NEWPORT, R.I. (WPRI) — It’s been two months since a gas outage left more than 10,000 National Grid customers without heat on Aquidneck Island, yet some impacted residents say they’re still waiting on reimbursements from the utility company.
One woman tells Eyewitness News her electric bill skyrocketed because of the gas outage since her family needed seven space heaters to keep warm.
“We were very concerned about how cold it was and how quickly the temperature would drop,” she said.
The week-long outage was due to a dramatic drop in pressure from National Grid’s transmission system, Algonquin Gas Transmission Co. The utility company had to suspend gas service to thousands of homes and businesses in Newport County as a result.
Although state officials urged impacted residents to book a hotel, the woman tells Eyewitness News she has two young children and felt most comfortable keeping them at home in a familiar environment.
“That’s what our initial concern was, what was our electrical bill going to be? Even if there were some small increases I thought it would maybe be offset by a difference in our gas bill… but our gas bill was the same,” she explained.
The woman said her electric bill was $158 more than it was last year in January. She said she feels National Grid should help her family foot the bill.
According to a spokesperson from National Grid, increased utilities were not on the list of things the company would reimburse, but they do look at each situation on a case by case basis.
The woman said National Grid eventually offered her $50 towards her electrical bill.

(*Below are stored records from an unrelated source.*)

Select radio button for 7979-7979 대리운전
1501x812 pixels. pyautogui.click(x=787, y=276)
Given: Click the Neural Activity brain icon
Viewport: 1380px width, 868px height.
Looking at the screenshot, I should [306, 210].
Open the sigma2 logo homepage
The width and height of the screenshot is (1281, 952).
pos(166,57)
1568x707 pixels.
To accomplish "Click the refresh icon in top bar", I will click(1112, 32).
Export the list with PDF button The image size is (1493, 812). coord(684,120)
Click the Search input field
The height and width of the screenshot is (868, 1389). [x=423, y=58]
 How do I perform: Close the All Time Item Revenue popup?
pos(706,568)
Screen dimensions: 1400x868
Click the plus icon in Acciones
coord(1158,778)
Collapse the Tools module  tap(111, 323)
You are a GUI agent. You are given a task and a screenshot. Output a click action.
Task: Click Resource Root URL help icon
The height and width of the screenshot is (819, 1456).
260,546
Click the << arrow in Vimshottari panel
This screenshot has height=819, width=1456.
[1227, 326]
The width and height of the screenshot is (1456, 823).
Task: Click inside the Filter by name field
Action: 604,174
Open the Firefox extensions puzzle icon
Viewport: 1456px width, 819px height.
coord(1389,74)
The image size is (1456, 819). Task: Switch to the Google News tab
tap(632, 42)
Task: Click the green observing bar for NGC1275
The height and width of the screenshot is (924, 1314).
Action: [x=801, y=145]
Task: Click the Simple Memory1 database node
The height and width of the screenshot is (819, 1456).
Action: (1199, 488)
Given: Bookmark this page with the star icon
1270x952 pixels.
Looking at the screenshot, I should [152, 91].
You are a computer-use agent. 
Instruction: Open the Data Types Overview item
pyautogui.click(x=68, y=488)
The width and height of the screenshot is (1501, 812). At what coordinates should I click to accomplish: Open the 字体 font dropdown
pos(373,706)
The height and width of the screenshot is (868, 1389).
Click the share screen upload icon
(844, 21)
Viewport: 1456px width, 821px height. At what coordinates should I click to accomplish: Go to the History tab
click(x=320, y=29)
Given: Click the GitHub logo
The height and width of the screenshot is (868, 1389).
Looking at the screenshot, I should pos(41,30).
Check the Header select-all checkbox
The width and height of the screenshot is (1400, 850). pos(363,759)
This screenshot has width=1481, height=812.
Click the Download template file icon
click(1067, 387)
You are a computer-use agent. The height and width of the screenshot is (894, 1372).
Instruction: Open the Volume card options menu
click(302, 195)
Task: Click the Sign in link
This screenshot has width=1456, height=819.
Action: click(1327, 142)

She believes customers were promised more than what they received from the company.
“I feel like it’s a big, giant company that makes millions and millions of dollars that is profiting off of these increased electricity bills,” she said.
Kresse said in cases like this one, the protocol in place is to compare the bill from the time of the outage to last years, and then the company could offer up a $50 difference.
National Grid is still accepting claims from impacted customers in both Newport and Middletown. So far, Kresse said the company has responded to more than 2,000 claims so far, paying back more than $1.2 million. He said a big chunk of the reimbursements went towards people who stayed in hotels.